▶ Task input
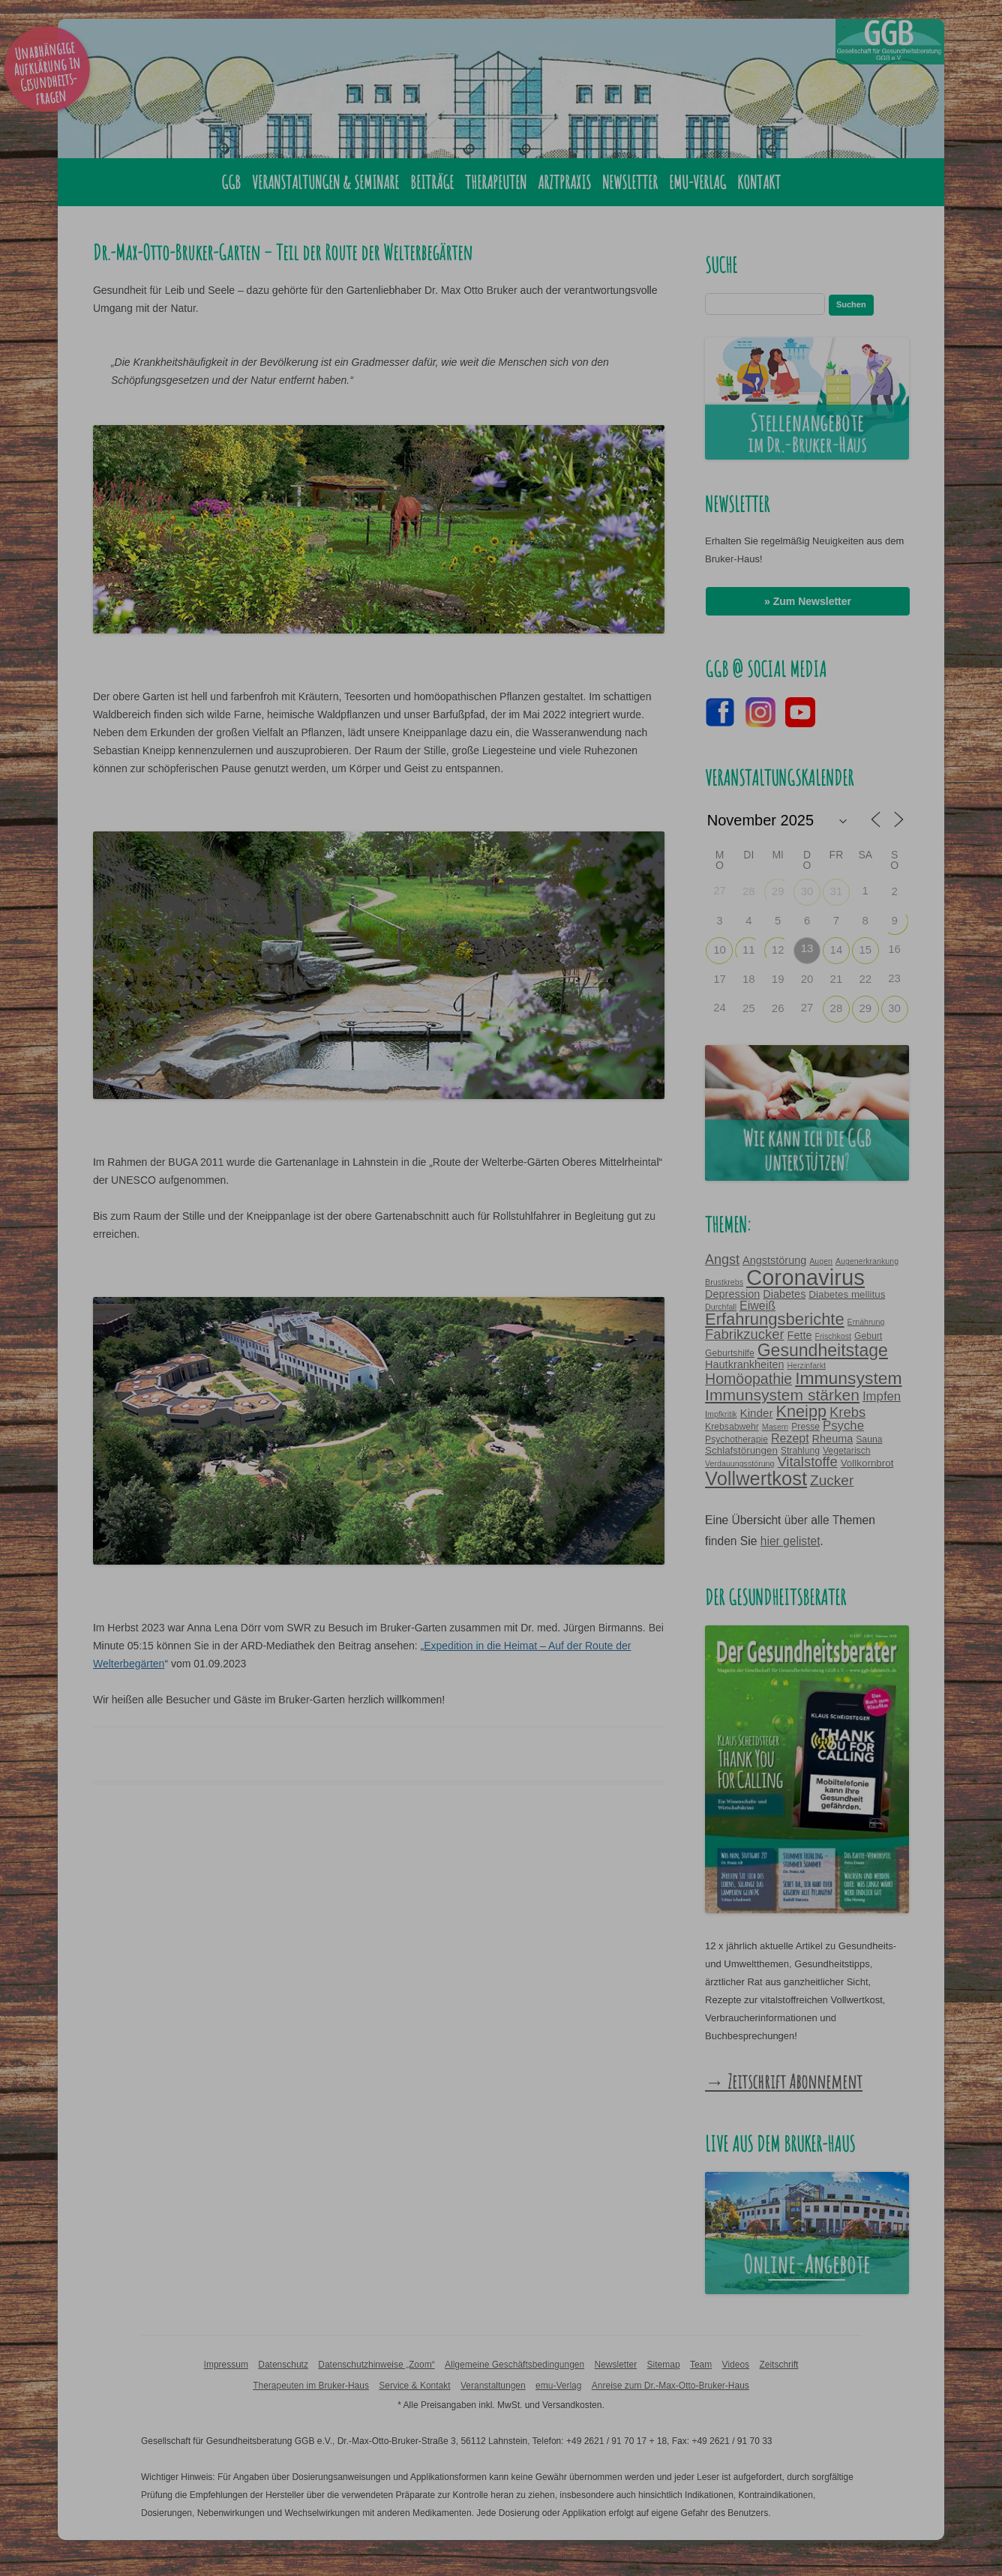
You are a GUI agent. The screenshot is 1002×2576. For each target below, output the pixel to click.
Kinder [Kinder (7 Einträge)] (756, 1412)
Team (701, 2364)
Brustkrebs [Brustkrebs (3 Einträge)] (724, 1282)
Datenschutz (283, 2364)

▶ Requirement
Nothing but the records above, exact and without pictures, should appear in the answer.

▶ Task solution
You are a GUI agent. The screenshot is 1002×2576. For each target below, output the pixel to click.
Kinder [Kinder (7 Einträge)] (756, 1412)
Team (701, 2364)
Brustkrebs [Brustkrebs (3 Einträge)] (724, 1282)
Datenschutz (283, 2364)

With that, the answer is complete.